Start of Data listing

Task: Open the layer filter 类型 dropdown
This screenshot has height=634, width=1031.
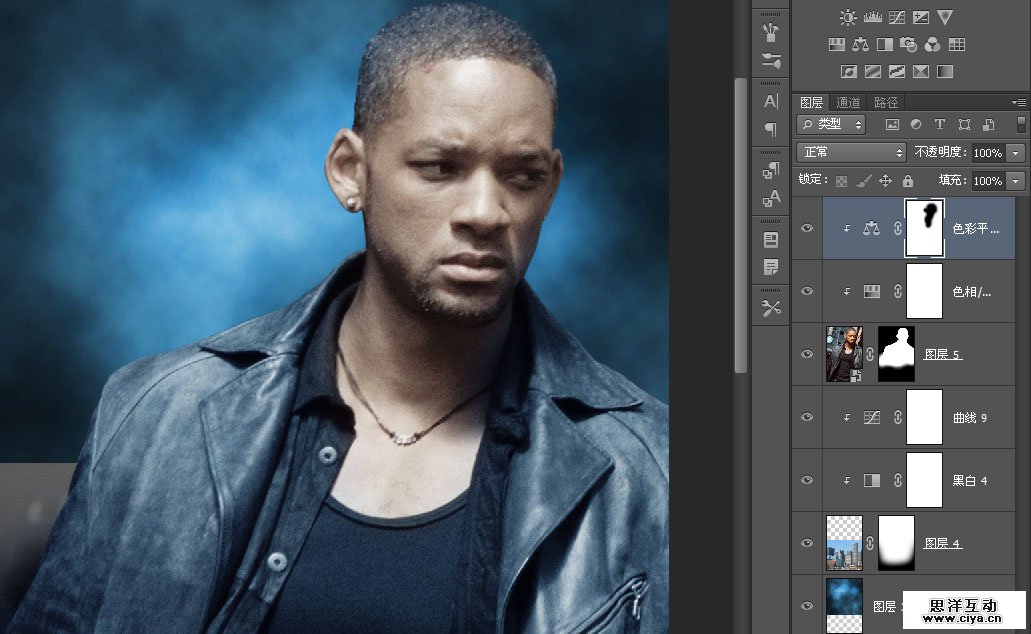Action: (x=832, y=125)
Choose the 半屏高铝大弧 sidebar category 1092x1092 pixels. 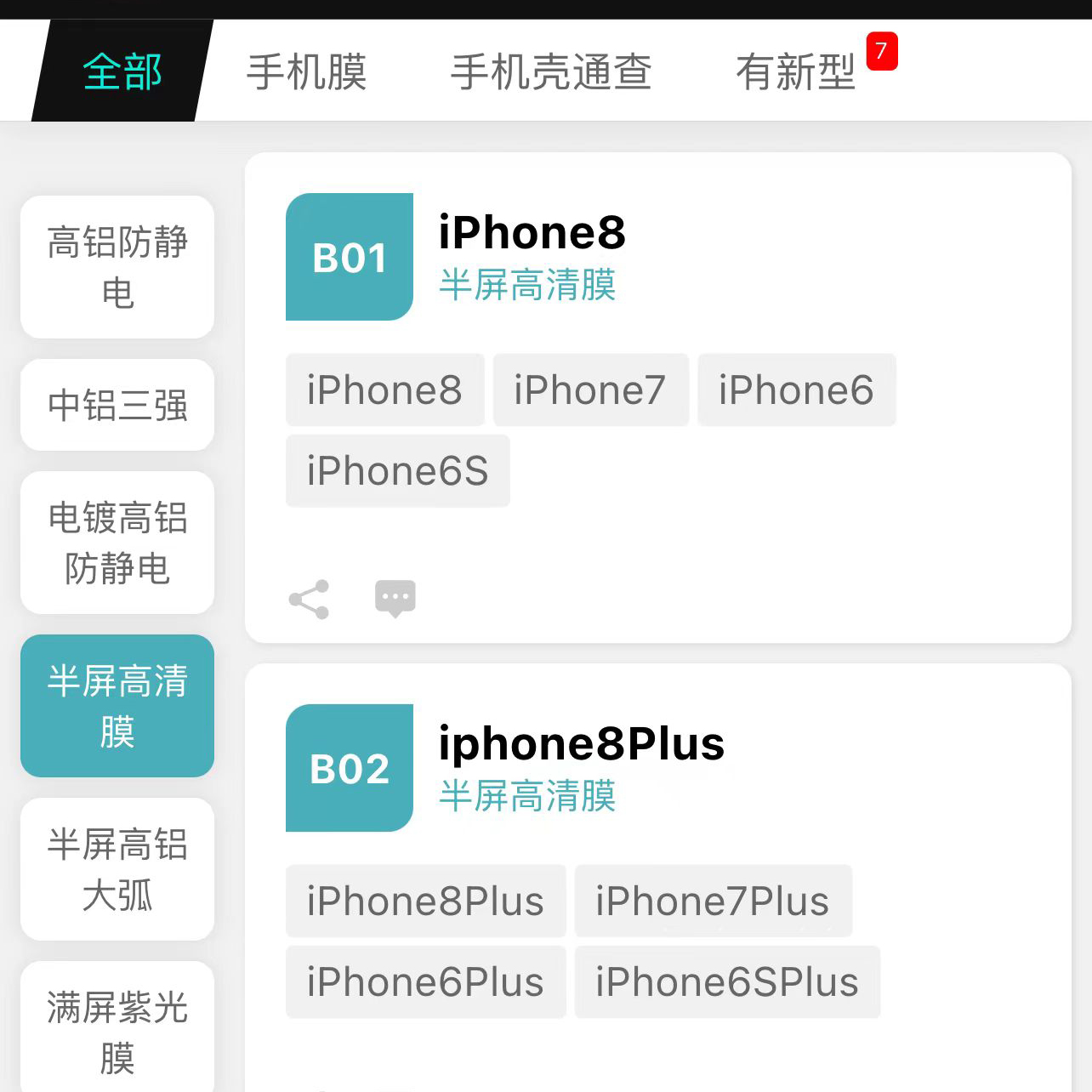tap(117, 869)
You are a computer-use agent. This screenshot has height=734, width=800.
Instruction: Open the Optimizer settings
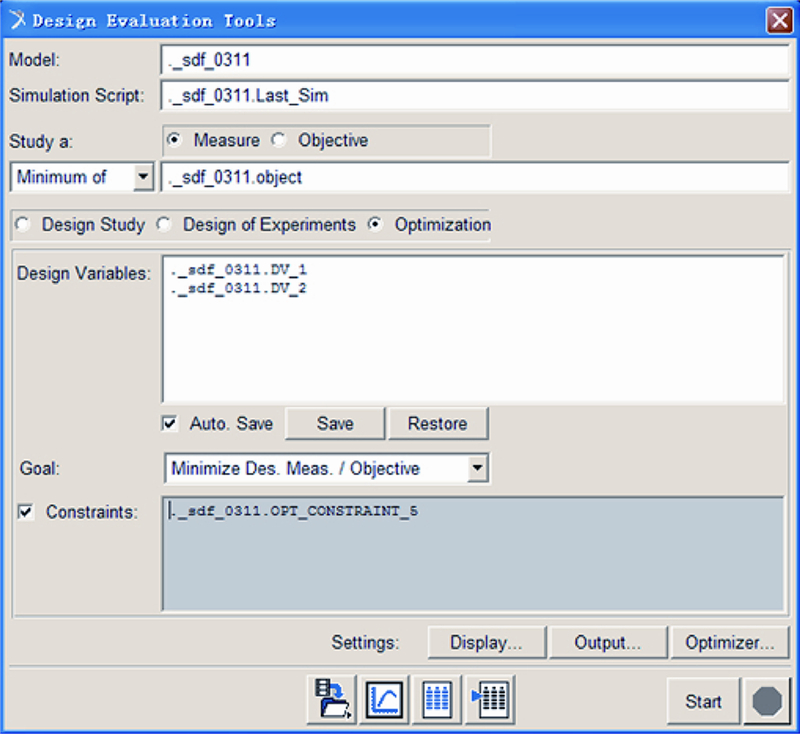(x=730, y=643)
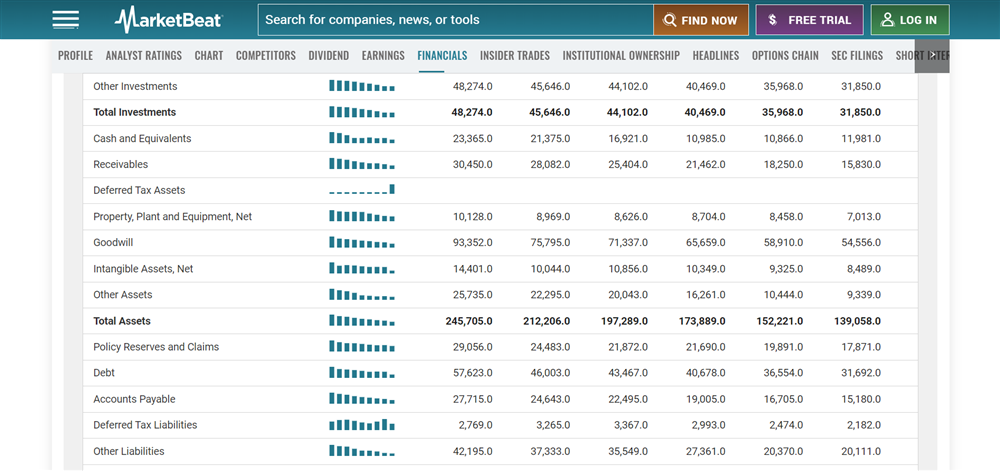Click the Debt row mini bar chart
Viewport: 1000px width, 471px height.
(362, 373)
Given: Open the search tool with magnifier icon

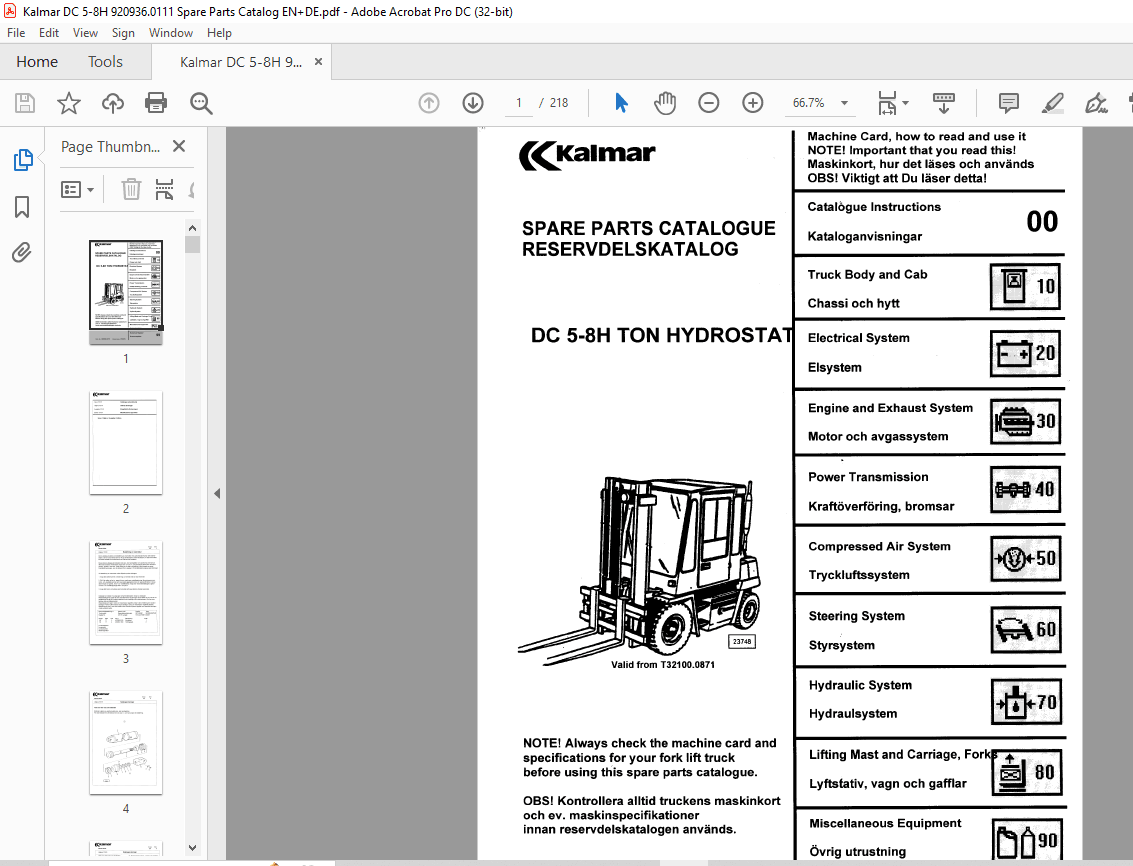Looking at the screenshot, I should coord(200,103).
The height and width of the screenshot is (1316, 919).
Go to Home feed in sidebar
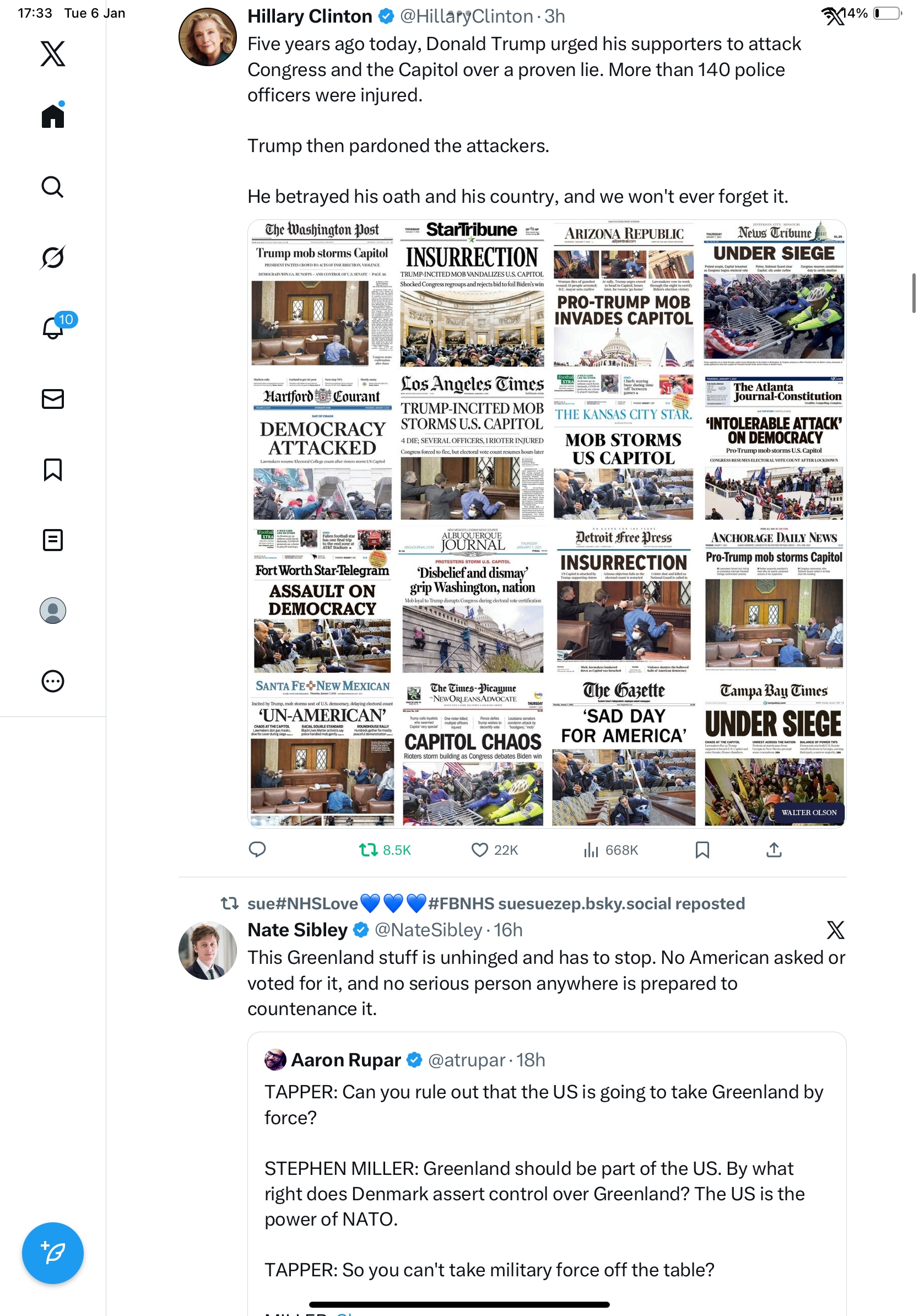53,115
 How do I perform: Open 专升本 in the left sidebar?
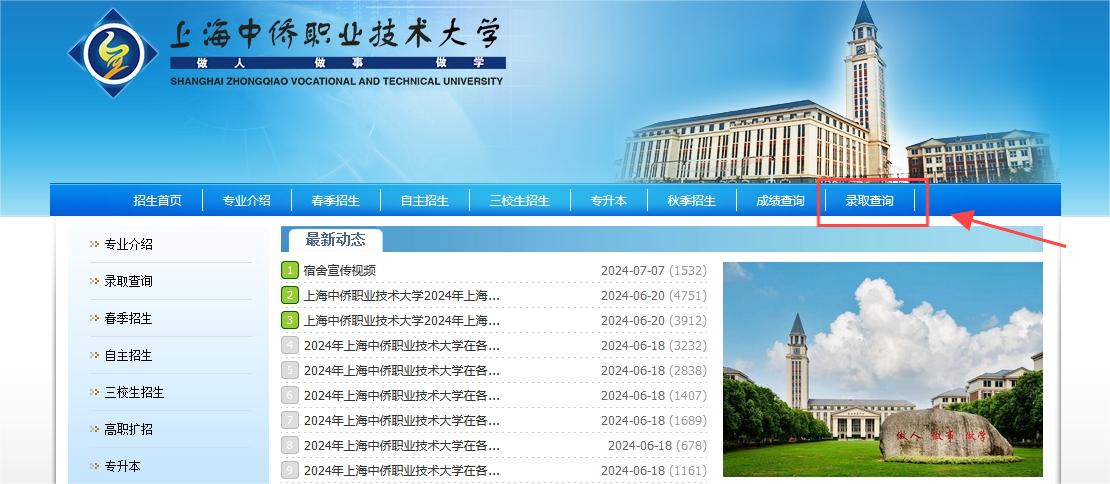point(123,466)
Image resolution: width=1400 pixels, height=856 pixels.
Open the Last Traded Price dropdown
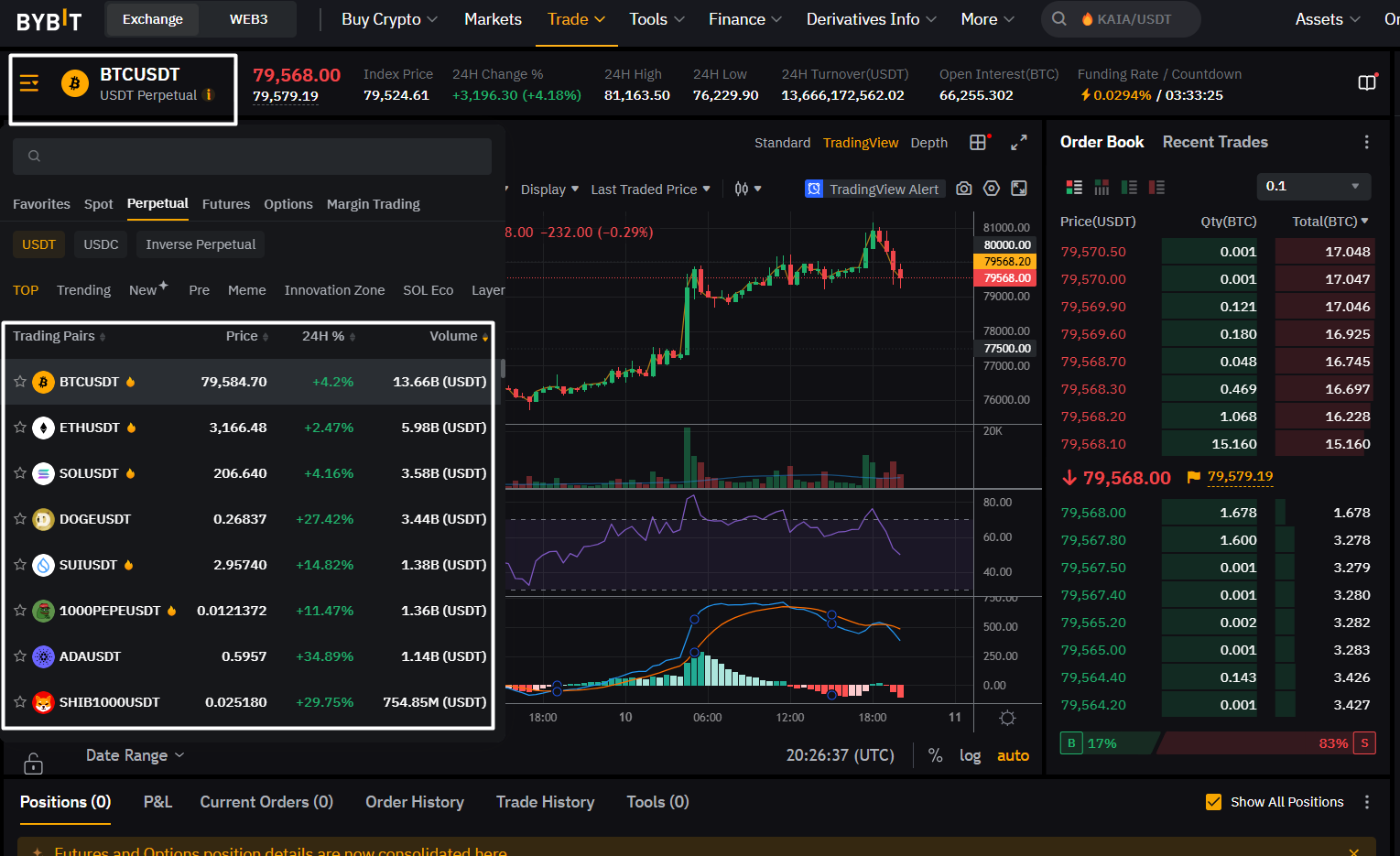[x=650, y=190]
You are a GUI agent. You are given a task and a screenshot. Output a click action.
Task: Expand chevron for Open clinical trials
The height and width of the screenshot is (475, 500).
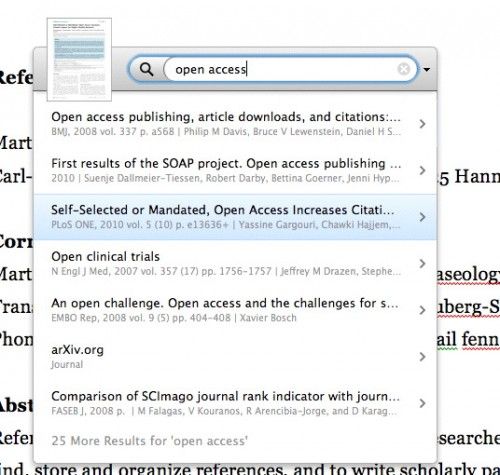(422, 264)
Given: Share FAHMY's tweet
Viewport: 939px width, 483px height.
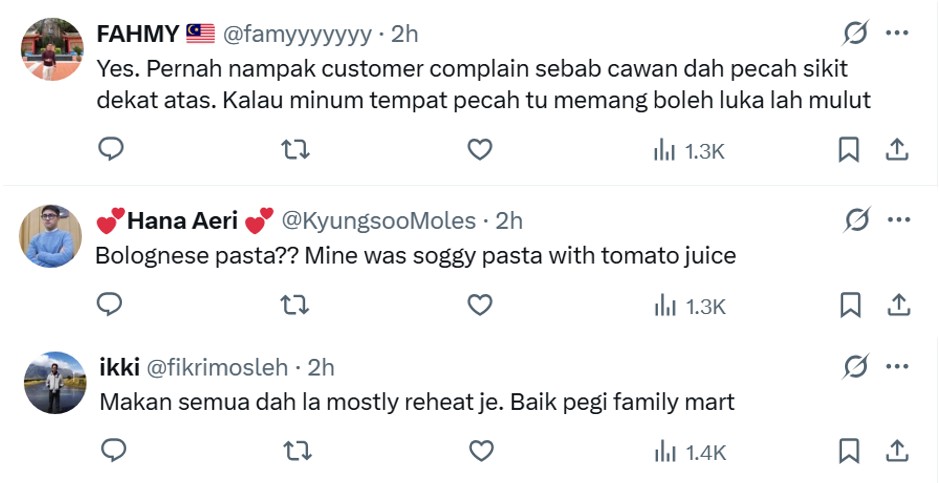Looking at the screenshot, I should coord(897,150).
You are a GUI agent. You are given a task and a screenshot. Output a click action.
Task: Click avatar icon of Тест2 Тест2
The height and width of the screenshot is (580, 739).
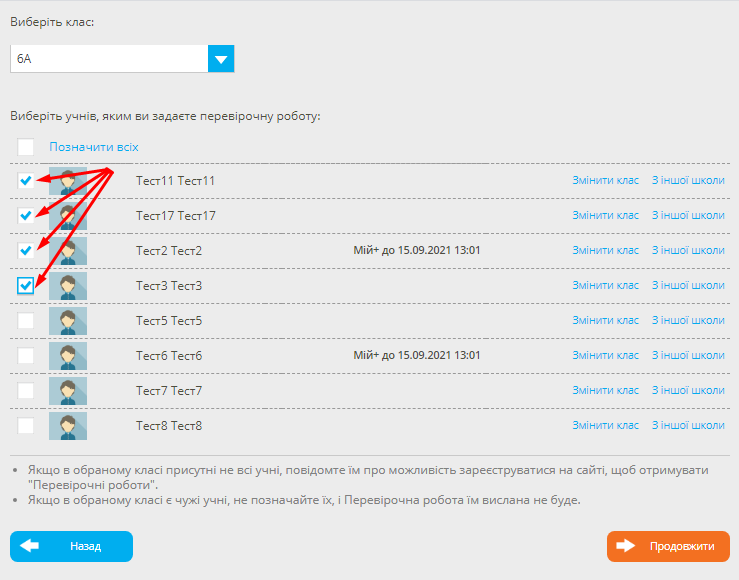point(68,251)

End of Data listing

# What the task requires
Please output only the lines running from the one that holds "Given: Share FAHMY's tweet" through the last line of the entries, both ends included, without any images.

# Your solution
Given: Share FAHMY's tweet
Viewport: 939px width, 483px height.
Looking at the screenshot, I should coord(897,150).
You are a GUI agent. You are given a task and a screenshot. Output a click action.
Task: Click avatar icon of Тест2 Тест2
The height and width of the screenshot is (580, 739).
point(68,251)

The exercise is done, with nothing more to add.